Reproduce the part of the UAE mainland company text below word for word, starting with "A company’s name" and going on through "time of registration.".

---------- Text under study ----------

Mainland entities are subject to the UAE Commercial Companies Law and must comply with federal and emirate-level regulations. This makes them suitable for individuals or organizations intending to provide services or trade goods within the UAE to residents, including both individual consumers and other businesses located outside free zones.
The most common type of mainland entity is the Limited Liability Company (LLC). This structure provides legal separation between the business and its owners, limiting their liability to the extent of their capital contribution. LLCs in Dubai are permitted to engage in a wide range of commercial, industrial, and professional activities.
Under UAE law, an LLC must have at least one shareholder and one manager. The same individual may serve in both roles. There are no nationality restrictions on shareholders or managers, and both natural persons and legal entities may hold these positions.
A company’s name must reflect either its business activity or be derived from the name of one or more shareholders. Additionally, the phrase “with limited liability” must be included in the official trade name.
There is no statutory minimum share capital under the UAE Companies Law for an LLC. The legislation only requires that a company have “sufficient capital” to carry out its business objectives. This capital must be declared in the Memorandum of Association (MOA) and be divided into shares of equal nominal value. There is no obligation to deposit the declared capital into a UAE bank account, nor is proof of capital verification required at the time of registration.
Shareholders can freely agree upon the distribution of shares and profit-sharing ratios, and such terms must be clearly set out in the notarized MOA.

---------- Excerpted data ----------

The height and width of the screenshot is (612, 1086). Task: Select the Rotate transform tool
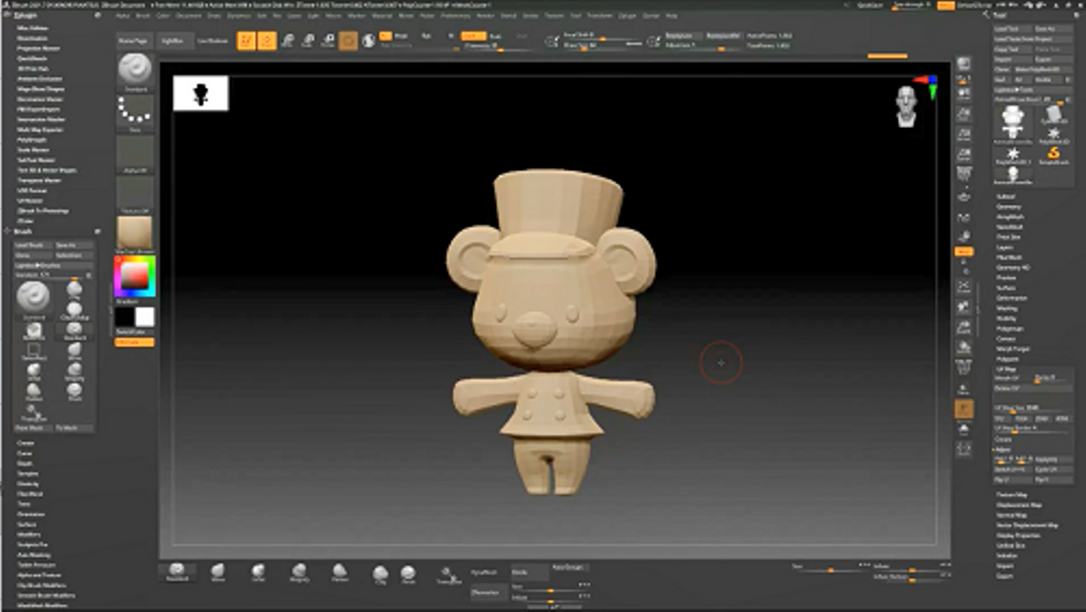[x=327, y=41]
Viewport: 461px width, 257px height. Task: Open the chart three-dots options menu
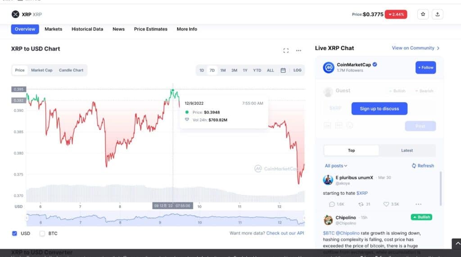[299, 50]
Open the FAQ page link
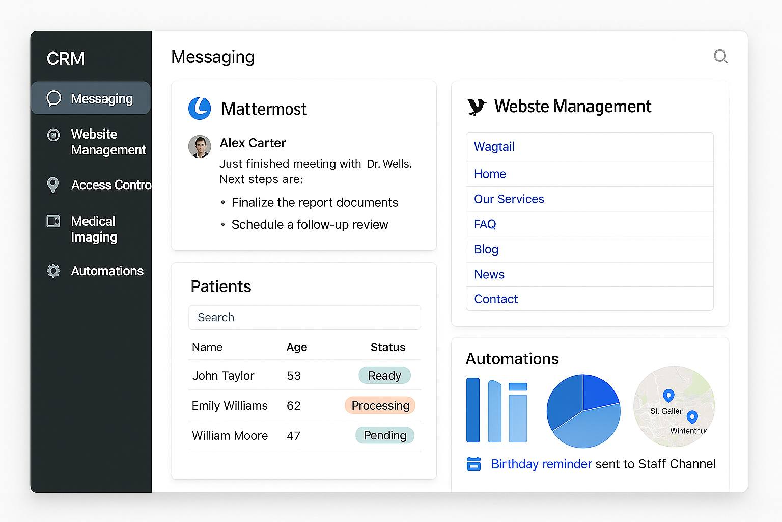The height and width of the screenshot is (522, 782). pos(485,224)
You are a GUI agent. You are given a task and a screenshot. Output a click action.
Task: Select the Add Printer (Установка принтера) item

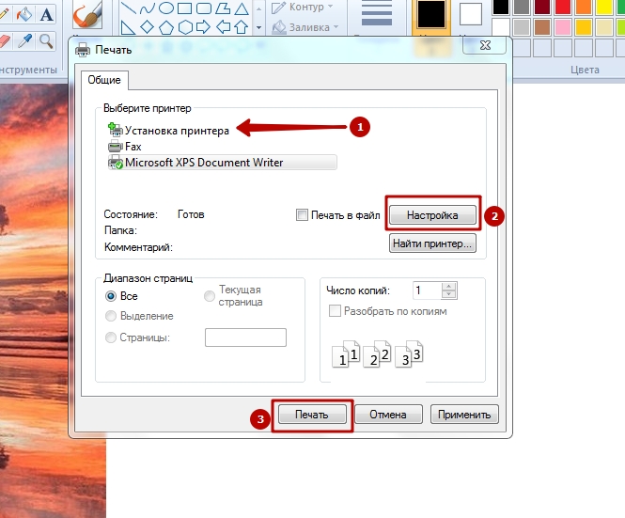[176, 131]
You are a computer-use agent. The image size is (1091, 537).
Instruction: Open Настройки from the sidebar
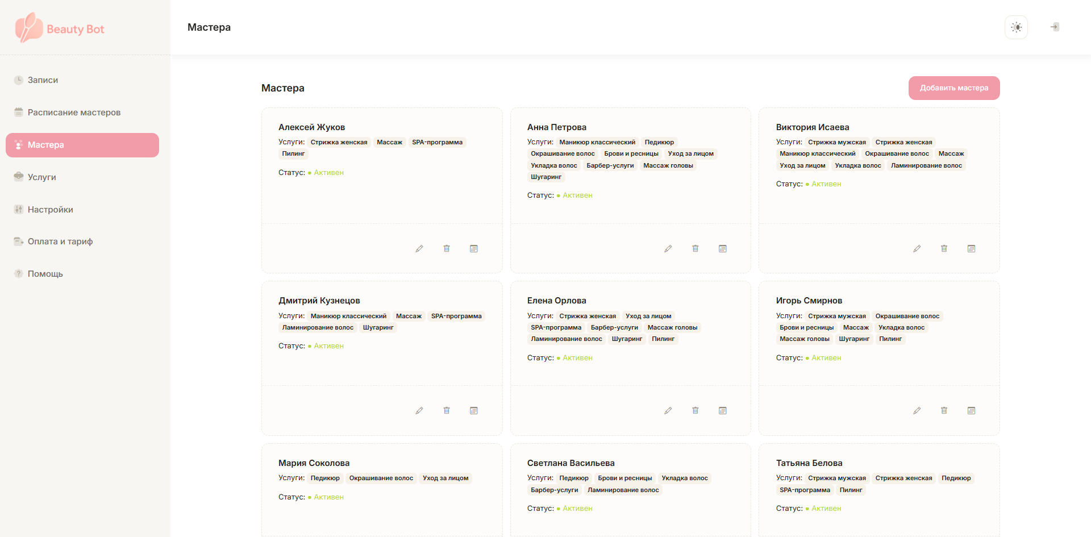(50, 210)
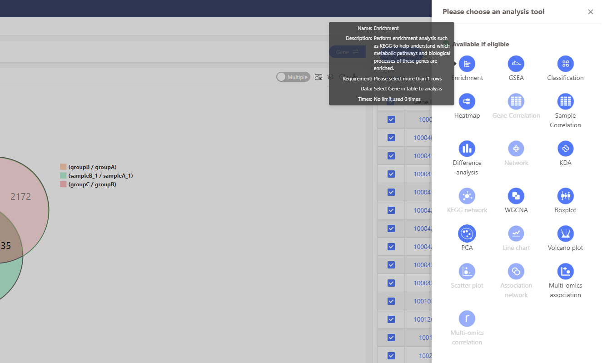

----------
---------- Excerpted data ----------

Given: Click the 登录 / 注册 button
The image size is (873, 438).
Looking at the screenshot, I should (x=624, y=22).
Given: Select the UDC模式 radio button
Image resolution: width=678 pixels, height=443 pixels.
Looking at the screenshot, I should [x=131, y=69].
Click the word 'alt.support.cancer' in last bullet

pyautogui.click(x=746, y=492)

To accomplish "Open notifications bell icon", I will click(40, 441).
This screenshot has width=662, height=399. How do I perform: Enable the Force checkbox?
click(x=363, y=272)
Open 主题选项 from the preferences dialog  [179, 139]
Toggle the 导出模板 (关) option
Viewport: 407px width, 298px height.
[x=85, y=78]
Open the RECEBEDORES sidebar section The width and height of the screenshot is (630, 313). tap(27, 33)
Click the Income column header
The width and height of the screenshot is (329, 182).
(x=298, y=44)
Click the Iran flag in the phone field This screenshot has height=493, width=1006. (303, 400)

----------
---------- Excerpted data ----------

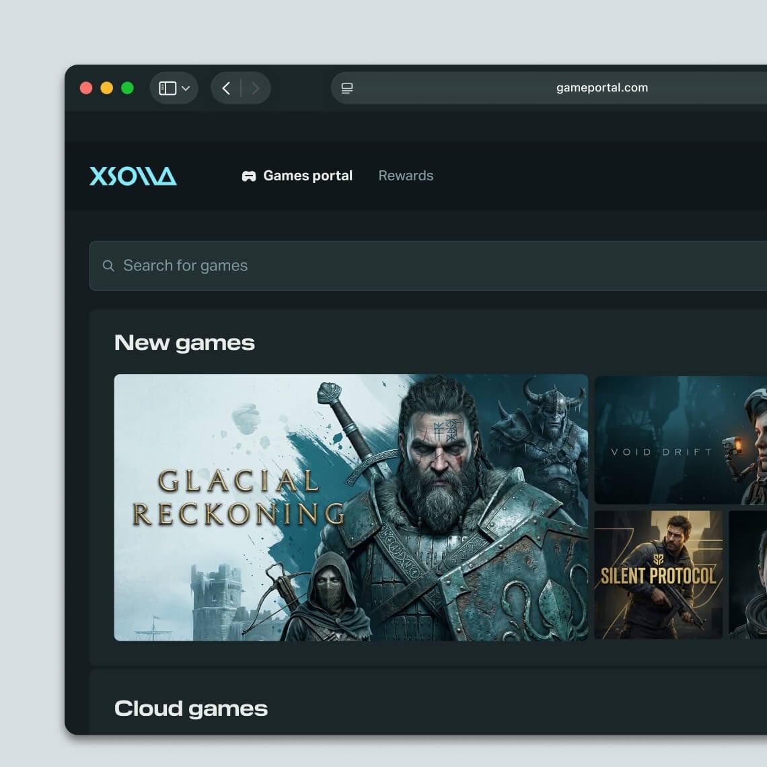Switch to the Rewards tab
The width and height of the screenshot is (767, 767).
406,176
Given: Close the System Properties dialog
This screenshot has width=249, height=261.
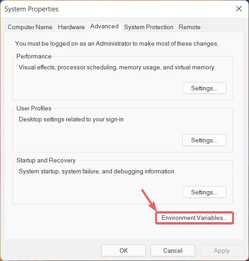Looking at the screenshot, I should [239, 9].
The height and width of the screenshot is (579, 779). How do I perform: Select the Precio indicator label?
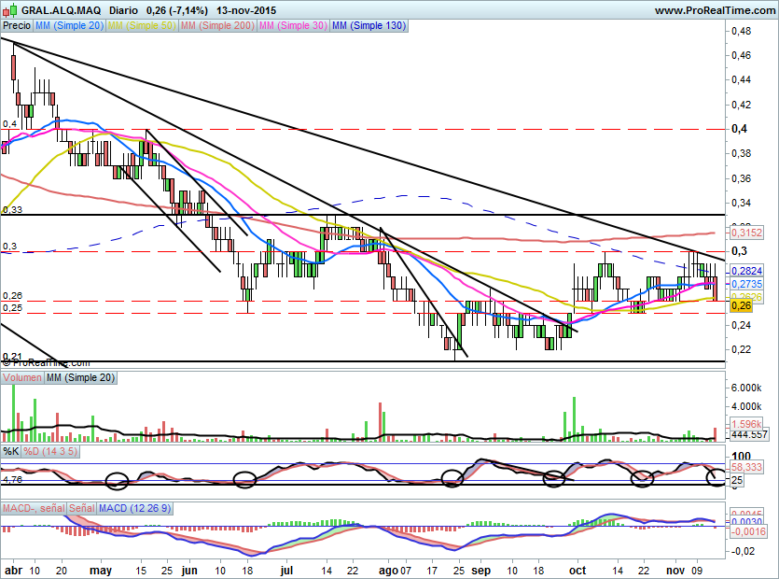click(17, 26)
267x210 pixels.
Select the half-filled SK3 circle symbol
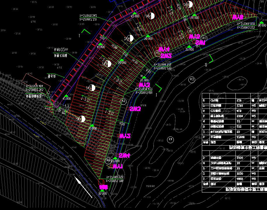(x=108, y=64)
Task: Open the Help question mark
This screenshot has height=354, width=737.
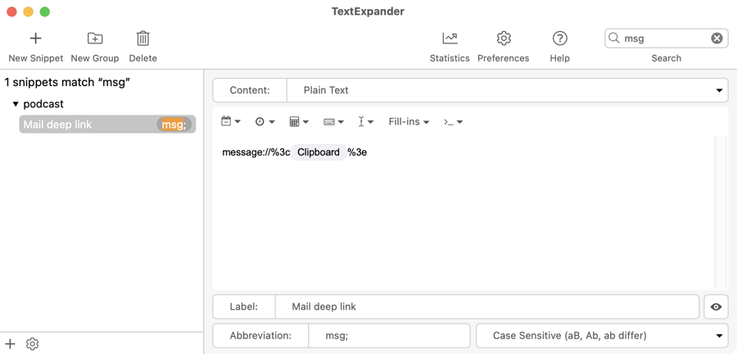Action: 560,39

----------

=== Exercise answer ===
A company’s name must reflect either its business activity or be derived from the name of one or more shareholders. Additionally, the phrase “with limited liability” must be included in the official trade name.
There is no statutory minimum share capital under the UAE Companies Law for an LLC. The legislation only requires that a company have “sufficient capital” to carry out its business objectives. This capital must be declared in the Memorandum of Association (MOA) and be divided into shares of equal nominal value. There is no obligation to deposit the declared capital into a UAE bank account, nor is proof of capital verification required at the time of registration.